→ Document text
--- Start ---
Sep 23 2011

Social Media – I Don’t Get It, But Spammers Do

Categories: General,Rants Dave Rathbun @ 9:27 am

SAP had some fun on the BI 4.0 launch in New York last February. For years SAP along with other vendors have been touting their ability to import and analyze external data from various social media sources. Two SAP presenters at the launch event took a vote via Twitter as to which tie would meet the “Scissors of Destiny” at the end of the session. (Steve Lucas made an impassioned plea to save his tie, which he said was a gift from his wife, versus Dave’s tie which he “… just bought last night.” Steve won, and his blue tie survived.) It was a fun display of technology, but is it really that important? How impressive would it have been if the “fail whale” had picked that moment to make an appearance?

I don’t usually spend a lot of time here on my blog talking about philosophical aspects of BI as I am personally more interested in technical issues and solving problems. But the apparent consensus as to the importance of social media bugs me.
--- End ---
→ Provided data
--- Start ---
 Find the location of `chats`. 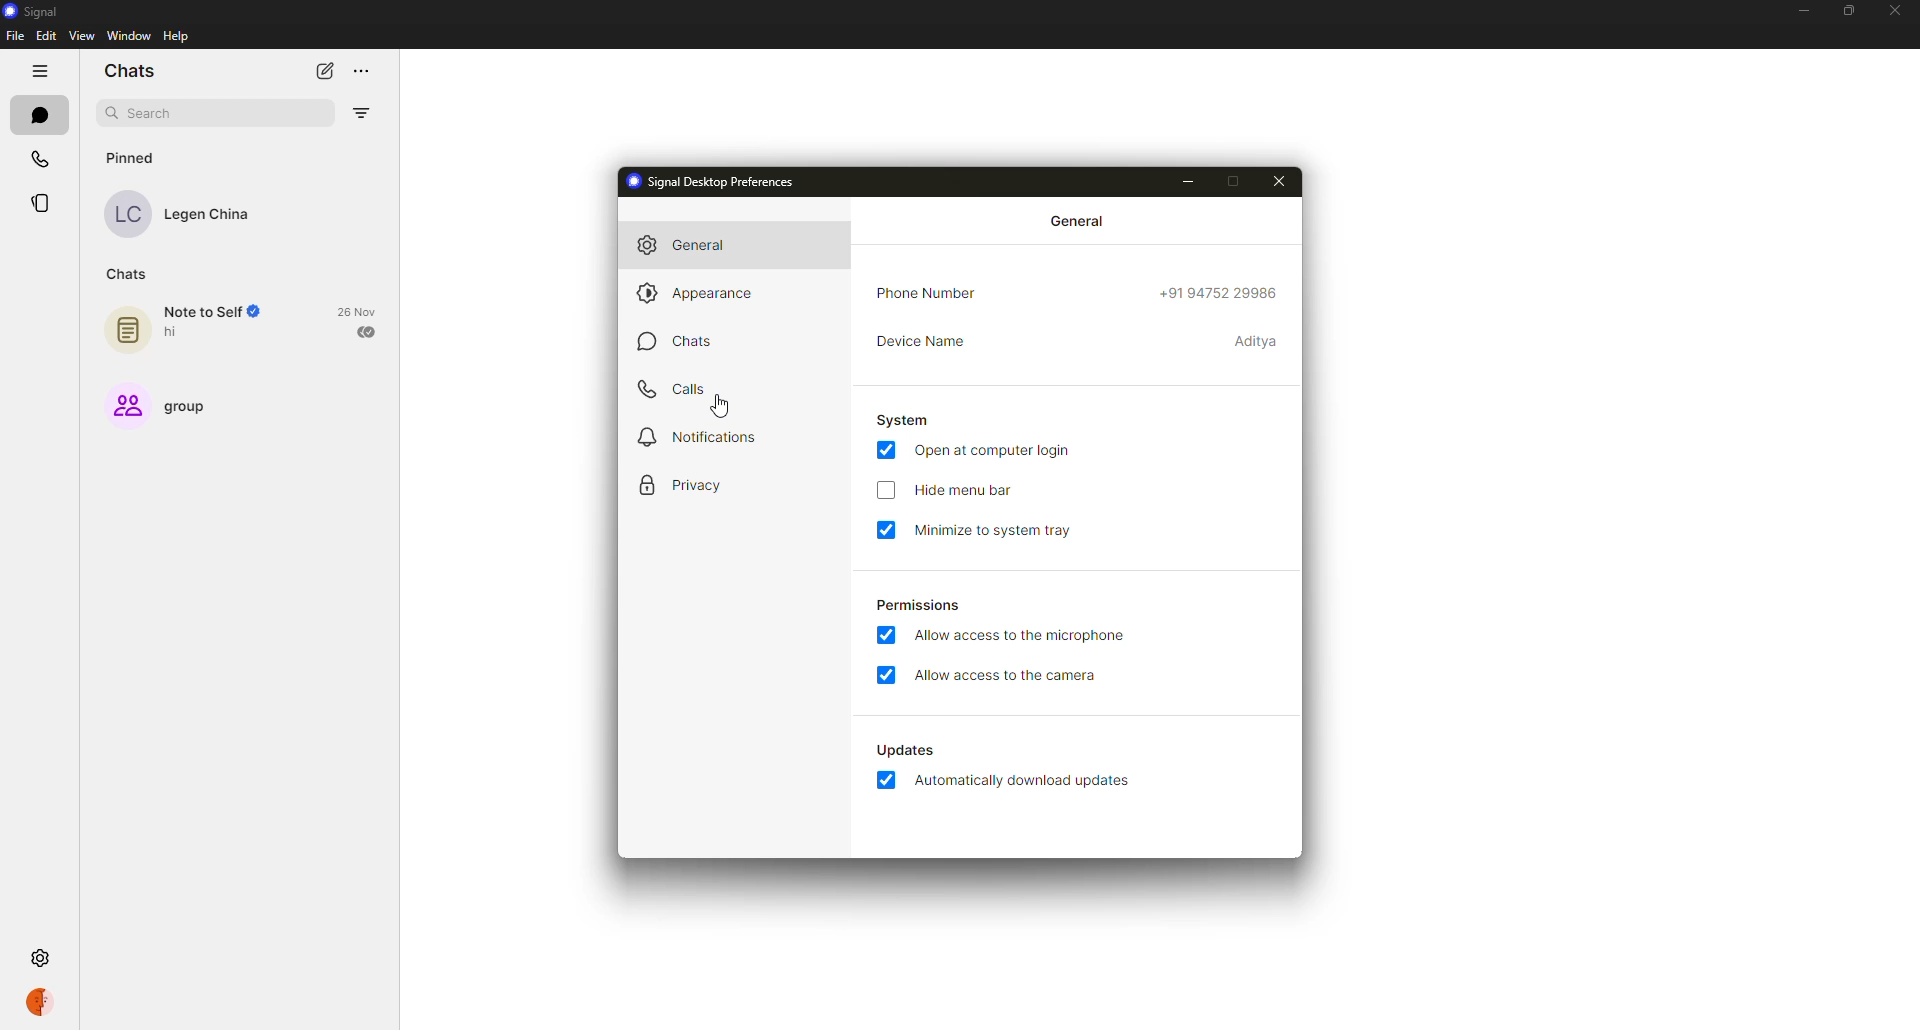

chats is located at coordinates (678, 344).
--- End ---
→ Exercise objective
Rewrite the blog post on social media starting at "Social Media –" and ending at "make an appearance?", putting "red tie" in place of "blue tie".

→ Finished exercise
Social Media – I Don’t Get It, But Spammers Do

Categories: General,Rants Dave Rathbun @ 9:27 am

SAP had some fun on the BI 4.0 launch in New York last February. For years SAP along with other vendors have been touting their ability to import and analyze external data from various social media sources. Two SAP presenters at the launch event took a vote via Twitter as to which tie would meet the “Scissors of Destiny” at the end of the session. (Steve Lucas made an impassioned plea to save his tie, which he said was a gift from his wife, versus Dave’s tie which he “… just bought last night.” Steve won, and his red tie survived.) It was a fun display of technology, but is it really that important? How impressive would it have been if the “fail whale” had picked that moment to make an appearance?